▶ [SELECTED EXCERPT]:

'''

We define several evaluation metrics to assess the performance of our recommendation algorithms. 

### Precision@K
#### Definition:

Precision@K measures the proportion of recommended items in the top K that are relevant.

#### Interpretation:

High Precision@K: Indicates that the algorithm is good at placing relevant items at the top of the recommendation list.
Importance: Useful when we care about the quality of the top recommendations.


### Recall@K
#### Definition:

Recall@K measures the proportion of relevant items that are recommended in the top K.

#### Interpretation:

High Recall@K: Indicates that the algorithm is retrieving a large portion of all relevant items.
Importance: Useful when we want to ensure that users are exposed to as many relevant items as possible.


### F1-Score@K
#### Definition:

The F1-Score is the harmonic mean of Precision@K and Recall@K.
 
#### Interpretation:

Balanced Metric: Provides a balance between precision and recall.
Importance: Useful when both precision and recall are equally important.

### Mean Reciprocal Rank (MRR@K)
#### Definition:

MRR@K measures the reciprocal of the rank of the first relevant item in the recommended list up to K.

'''

▶ [SUPPLIED DATA]:

'''

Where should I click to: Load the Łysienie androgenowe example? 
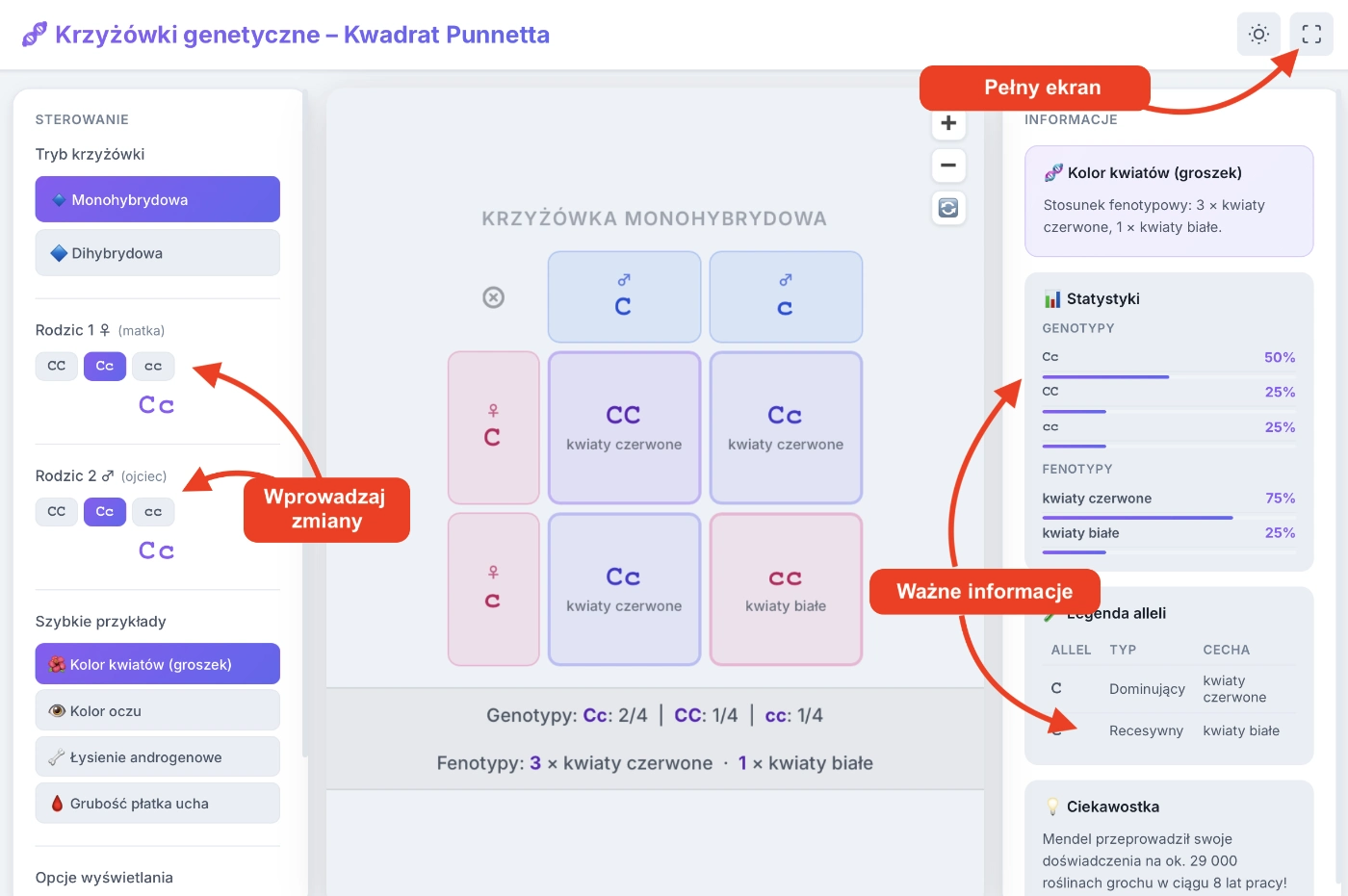[158, 756]
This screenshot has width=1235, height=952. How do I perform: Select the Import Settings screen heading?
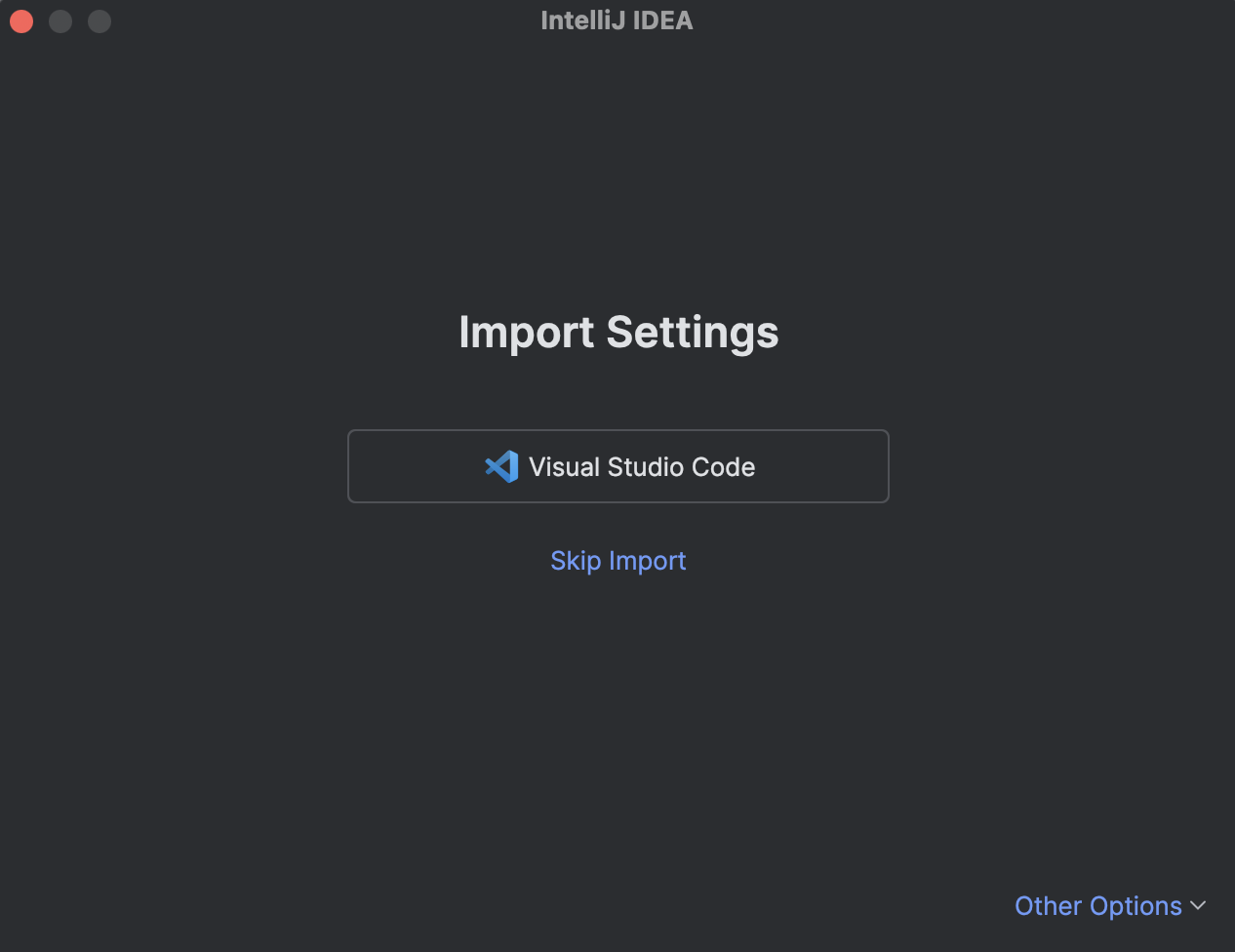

'''

Reproduce the part of the evaluation metrics text above from "### Precision@K" up to and including "the top recommendations.".

### Precision@K
#### Definition:

Precision@K measures the proportion of recommended items in the top K that are relevant.

#### Interpretation:

High Precision@K: Indicates that the algorithm is good at placing relevant items at the top of the recommendation list.
Importance: Useful when we care about the quality of the top recommendations.